• [Assignment] Starting at the line with "[Share event on X] (1190, 1455)" and going on through the line with "You are a GUI agent. The screenshot is 768×1024.", reproduce each line in the records below exactly and nothing more.

(Provided records begins)

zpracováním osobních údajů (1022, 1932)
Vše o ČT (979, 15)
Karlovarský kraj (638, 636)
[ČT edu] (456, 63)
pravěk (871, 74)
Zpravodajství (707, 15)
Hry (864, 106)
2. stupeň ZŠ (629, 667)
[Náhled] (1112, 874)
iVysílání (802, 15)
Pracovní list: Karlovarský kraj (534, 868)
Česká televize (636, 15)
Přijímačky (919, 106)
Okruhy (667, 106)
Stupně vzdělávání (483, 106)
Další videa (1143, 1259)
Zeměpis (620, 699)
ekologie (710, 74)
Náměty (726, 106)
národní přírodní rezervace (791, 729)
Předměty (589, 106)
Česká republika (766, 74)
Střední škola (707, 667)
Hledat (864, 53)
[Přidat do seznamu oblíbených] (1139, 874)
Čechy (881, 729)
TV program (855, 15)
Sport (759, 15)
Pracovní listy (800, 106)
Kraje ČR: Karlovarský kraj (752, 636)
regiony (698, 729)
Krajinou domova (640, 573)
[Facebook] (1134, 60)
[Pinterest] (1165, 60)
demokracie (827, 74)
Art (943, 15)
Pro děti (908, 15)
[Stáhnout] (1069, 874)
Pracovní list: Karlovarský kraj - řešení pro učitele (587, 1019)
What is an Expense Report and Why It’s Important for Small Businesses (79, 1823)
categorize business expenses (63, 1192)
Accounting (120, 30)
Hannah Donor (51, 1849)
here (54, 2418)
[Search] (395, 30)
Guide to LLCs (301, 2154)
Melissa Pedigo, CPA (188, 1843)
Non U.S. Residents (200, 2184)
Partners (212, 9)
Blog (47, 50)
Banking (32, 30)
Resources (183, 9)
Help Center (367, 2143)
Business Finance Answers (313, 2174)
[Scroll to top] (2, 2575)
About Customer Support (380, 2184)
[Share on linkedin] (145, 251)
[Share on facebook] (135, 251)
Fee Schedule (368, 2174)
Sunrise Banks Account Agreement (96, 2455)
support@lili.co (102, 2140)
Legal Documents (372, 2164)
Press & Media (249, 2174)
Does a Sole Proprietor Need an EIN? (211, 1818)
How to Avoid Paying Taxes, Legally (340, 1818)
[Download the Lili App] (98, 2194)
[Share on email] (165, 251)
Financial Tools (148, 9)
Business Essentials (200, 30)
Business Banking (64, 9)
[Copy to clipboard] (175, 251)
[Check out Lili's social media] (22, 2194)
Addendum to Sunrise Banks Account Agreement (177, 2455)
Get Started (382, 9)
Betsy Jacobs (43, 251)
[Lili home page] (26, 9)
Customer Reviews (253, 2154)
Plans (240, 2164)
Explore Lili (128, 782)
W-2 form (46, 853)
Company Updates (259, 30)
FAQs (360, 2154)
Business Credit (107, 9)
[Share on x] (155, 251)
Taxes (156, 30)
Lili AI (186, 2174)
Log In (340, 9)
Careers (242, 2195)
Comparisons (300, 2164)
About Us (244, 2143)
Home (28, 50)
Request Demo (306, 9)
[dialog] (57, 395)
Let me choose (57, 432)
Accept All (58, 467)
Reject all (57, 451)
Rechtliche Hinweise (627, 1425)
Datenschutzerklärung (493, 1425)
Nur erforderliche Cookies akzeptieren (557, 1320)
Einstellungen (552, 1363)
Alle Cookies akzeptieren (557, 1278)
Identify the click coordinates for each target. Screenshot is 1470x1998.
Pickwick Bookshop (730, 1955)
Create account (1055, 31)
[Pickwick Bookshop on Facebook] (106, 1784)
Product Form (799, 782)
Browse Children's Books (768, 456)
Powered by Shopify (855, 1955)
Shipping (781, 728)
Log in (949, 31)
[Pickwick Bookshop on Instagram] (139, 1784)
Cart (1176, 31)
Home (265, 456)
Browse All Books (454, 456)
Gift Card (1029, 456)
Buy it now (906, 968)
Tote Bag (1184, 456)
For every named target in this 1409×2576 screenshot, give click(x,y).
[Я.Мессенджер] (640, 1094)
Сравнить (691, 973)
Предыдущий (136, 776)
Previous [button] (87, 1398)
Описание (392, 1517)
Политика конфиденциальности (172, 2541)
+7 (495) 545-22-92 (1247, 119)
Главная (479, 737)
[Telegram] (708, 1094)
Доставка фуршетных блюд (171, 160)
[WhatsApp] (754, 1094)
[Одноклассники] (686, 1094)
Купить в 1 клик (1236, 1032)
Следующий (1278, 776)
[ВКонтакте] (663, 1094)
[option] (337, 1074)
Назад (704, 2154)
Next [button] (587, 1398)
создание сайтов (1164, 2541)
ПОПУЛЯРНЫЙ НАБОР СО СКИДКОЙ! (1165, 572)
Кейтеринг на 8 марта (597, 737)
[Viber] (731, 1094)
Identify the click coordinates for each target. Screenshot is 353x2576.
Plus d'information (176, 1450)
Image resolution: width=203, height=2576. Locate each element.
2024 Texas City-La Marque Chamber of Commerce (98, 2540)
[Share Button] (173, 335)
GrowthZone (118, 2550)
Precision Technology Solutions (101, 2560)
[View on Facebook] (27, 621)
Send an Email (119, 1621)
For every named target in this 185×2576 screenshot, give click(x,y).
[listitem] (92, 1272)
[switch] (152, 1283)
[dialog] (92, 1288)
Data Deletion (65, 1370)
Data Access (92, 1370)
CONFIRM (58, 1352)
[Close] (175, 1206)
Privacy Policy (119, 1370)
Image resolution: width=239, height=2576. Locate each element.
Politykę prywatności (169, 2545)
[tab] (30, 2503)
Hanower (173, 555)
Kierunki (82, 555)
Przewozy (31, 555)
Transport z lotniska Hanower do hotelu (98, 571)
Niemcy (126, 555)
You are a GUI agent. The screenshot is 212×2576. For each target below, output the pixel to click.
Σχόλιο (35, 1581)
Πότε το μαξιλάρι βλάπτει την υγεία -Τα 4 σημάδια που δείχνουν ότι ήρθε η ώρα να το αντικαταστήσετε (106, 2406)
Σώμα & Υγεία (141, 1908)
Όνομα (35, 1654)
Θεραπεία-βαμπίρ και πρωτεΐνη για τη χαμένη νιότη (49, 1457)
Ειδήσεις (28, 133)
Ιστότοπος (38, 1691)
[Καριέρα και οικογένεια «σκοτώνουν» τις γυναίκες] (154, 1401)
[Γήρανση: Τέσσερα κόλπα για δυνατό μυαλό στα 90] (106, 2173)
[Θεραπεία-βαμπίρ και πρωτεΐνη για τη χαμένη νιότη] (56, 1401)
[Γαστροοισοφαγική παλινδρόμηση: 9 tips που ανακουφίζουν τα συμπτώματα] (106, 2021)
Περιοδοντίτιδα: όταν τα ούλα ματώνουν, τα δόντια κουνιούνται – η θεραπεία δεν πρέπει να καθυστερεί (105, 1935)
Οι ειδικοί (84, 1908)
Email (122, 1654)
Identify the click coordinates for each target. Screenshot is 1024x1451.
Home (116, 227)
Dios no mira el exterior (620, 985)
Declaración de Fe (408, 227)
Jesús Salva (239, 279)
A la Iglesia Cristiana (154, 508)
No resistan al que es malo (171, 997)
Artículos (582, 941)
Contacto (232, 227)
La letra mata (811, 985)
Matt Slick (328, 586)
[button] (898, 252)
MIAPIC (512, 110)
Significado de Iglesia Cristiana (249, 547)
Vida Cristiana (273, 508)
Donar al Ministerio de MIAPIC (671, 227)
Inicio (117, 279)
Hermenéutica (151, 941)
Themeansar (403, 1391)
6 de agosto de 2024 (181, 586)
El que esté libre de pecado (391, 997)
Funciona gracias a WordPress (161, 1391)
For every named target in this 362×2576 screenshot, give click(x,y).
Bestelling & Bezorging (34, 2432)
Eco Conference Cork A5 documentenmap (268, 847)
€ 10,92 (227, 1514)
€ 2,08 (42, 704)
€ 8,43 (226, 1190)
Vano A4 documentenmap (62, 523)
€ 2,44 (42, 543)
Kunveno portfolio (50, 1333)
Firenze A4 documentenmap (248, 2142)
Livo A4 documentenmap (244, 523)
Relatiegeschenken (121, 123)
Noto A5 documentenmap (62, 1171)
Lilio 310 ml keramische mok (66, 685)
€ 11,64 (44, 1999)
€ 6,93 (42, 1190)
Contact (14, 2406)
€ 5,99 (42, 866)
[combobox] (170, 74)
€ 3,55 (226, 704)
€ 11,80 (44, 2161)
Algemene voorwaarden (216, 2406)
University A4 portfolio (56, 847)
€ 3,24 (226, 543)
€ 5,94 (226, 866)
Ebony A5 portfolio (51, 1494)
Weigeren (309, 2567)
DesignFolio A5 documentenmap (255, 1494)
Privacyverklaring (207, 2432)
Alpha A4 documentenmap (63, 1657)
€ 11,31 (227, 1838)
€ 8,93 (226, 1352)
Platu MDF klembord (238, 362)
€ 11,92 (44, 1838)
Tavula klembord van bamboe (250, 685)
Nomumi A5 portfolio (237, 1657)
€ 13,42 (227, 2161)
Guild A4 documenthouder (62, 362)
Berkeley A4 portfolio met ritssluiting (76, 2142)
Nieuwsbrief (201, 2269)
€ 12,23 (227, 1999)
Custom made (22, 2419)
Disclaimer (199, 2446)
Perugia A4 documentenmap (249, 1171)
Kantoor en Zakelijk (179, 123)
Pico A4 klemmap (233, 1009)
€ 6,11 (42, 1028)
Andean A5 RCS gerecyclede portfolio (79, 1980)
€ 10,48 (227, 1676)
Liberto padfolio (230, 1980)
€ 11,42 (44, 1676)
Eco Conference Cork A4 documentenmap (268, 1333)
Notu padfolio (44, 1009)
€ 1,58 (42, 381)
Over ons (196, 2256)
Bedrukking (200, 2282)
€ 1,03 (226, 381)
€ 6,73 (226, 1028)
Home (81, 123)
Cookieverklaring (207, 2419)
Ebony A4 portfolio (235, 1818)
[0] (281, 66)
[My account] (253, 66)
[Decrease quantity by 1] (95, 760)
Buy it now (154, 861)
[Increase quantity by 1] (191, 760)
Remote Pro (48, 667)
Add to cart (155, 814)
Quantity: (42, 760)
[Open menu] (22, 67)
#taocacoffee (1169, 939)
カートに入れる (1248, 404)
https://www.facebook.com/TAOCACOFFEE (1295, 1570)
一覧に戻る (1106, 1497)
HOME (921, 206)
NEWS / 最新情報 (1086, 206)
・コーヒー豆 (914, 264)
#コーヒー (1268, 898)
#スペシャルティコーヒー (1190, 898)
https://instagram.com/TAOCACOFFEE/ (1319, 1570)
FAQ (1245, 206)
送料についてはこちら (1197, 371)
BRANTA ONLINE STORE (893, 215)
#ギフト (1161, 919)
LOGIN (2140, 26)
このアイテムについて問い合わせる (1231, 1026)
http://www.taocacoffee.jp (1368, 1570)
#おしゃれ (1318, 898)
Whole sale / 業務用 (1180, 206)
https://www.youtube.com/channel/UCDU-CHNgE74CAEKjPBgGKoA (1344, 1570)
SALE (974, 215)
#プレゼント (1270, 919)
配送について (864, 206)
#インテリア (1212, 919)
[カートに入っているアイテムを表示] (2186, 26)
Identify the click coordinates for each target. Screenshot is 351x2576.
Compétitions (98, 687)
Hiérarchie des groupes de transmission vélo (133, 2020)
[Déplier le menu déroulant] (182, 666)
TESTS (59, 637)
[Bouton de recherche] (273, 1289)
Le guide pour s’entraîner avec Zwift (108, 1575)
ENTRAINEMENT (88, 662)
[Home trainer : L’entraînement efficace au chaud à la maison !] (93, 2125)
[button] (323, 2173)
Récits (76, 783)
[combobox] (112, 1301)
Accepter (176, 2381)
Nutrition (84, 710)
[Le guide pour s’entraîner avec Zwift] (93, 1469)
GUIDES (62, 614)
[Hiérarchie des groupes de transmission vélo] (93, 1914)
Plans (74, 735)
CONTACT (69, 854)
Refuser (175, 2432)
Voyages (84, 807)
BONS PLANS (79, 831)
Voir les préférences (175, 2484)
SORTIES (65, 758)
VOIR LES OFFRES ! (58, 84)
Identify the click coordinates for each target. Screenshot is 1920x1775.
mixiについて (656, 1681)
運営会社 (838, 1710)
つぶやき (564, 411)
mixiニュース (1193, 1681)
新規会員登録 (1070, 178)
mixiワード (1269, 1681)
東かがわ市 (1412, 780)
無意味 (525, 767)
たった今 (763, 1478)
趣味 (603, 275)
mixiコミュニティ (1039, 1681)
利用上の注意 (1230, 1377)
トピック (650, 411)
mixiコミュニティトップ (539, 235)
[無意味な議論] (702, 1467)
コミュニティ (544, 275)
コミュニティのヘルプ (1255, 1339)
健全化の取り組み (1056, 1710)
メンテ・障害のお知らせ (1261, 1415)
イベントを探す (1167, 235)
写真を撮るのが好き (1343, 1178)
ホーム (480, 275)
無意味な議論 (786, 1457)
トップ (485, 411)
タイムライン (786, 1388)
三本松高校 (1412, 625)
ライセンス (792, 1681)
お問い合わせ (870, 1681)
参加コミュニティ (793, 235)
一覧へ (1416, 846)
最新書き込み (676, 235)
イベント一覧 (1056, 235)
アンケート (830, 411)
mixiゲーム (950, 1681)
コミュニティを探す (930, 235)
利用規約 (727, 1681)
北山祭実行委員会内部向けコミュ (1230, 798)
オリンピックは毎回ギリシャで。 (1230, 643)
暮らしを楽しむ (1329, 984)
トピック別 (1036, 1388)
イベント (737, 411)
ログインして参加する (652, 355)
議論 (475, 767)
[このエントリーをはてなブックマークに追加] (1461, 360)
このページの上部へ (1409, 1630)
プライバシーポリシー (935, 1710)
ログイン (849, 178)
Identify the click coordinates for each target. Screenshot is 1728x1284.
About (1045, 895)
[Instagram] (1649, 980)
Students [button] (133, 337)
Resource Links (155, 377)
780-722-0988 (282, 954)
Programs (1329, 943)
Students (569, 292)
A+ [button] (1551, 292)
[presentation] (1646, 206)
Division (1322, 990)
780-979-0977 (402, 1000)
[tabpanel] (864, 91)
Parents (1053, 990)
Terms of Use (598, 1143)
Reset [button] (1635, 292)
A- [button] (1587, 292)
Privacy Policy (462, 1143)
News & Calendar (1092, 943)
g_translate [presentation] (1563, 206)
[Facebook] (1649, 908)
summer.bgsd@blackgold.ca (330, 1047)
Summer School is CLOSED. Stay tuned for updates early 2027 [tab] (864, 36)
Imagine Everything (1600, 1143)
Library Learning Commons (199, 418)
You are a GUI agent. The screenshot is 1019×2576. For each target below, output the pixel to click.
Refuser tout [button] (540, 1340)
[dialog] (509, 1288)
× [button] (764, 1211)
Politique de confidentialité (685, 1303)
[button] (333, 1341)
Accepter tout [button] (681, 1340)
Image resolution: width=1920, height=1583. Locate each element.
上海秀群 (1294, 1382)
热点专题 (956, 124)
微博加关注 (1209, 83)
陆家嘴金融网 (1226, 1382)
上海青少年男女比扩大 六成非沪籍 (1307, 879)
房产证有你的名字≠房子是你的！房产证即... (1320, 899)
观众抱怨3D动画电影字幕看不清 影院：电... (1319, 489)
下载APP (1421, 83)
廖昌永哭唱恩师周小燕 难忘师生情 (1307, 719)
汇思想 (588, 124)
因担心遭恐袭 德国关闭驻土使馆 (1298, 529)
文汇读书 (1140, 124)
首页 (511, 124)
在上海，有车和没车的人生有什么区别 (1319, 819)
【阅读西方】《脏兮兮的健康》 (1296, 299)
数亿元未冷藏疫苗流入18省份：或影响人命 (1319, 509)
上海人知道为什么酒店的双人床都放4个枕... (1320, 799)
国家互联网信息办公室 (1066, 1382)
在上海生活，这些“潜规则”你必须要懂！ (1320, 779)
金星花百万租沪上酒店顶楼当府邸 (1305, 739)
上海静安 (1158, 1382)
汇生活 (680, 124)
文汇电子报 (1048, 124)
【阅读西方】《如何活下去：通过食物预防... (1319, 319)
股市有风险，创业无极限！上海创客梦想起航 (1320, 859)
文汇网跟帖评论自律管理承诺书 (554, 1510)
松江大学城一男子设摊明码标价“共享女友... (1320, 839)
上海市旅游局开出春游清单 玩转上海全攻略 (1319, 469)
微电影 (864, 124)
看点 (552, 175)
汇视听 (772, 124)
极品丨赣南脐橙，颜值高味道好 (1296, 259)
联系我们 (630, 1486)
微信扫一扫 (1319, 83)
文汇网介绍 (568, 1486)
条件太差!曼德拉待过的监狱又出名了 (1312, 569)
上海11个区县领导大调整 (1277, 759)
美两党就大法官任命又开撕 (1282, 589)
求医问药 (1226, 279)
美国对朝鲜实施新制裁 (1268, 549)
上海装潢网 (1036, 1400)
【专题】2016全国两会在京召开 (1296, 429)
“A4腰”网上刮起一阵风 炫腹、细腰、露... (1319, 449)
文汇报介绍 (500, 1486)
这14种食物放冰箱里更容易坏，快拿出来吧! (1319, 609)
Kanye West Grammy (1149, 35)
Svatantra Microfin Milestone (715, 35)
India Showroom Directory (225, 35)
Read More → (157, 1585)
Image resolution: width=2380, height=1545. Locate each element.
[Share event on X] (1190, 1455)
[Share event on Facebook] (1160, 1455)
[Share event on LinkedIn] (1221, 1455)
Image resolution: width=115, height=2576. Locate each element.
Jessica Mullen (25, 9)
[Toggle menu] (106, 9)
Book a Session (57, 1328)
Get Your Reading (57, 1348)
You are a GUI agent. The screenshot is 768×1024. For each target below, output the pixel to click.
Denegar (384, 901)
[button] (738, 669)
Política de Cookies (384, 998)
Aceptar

(Provided records ends)

• [Solved problem]
[Share event on X] (1190, 1455)
[Share event on Facebook] (1160, 1455)
[Share event on LinkedIn] (1221, 1455)
Image resolution: width=115, height=2576. Locate each element.
Jessica Mullen (25, 9)
[Toggle menu] (106, 9)
Book a Session (57, 1328)
Get Your Reading (57, 1348)
You are a GUI agent. The screenshot is 768×1024. For each target below, output the pixel to click.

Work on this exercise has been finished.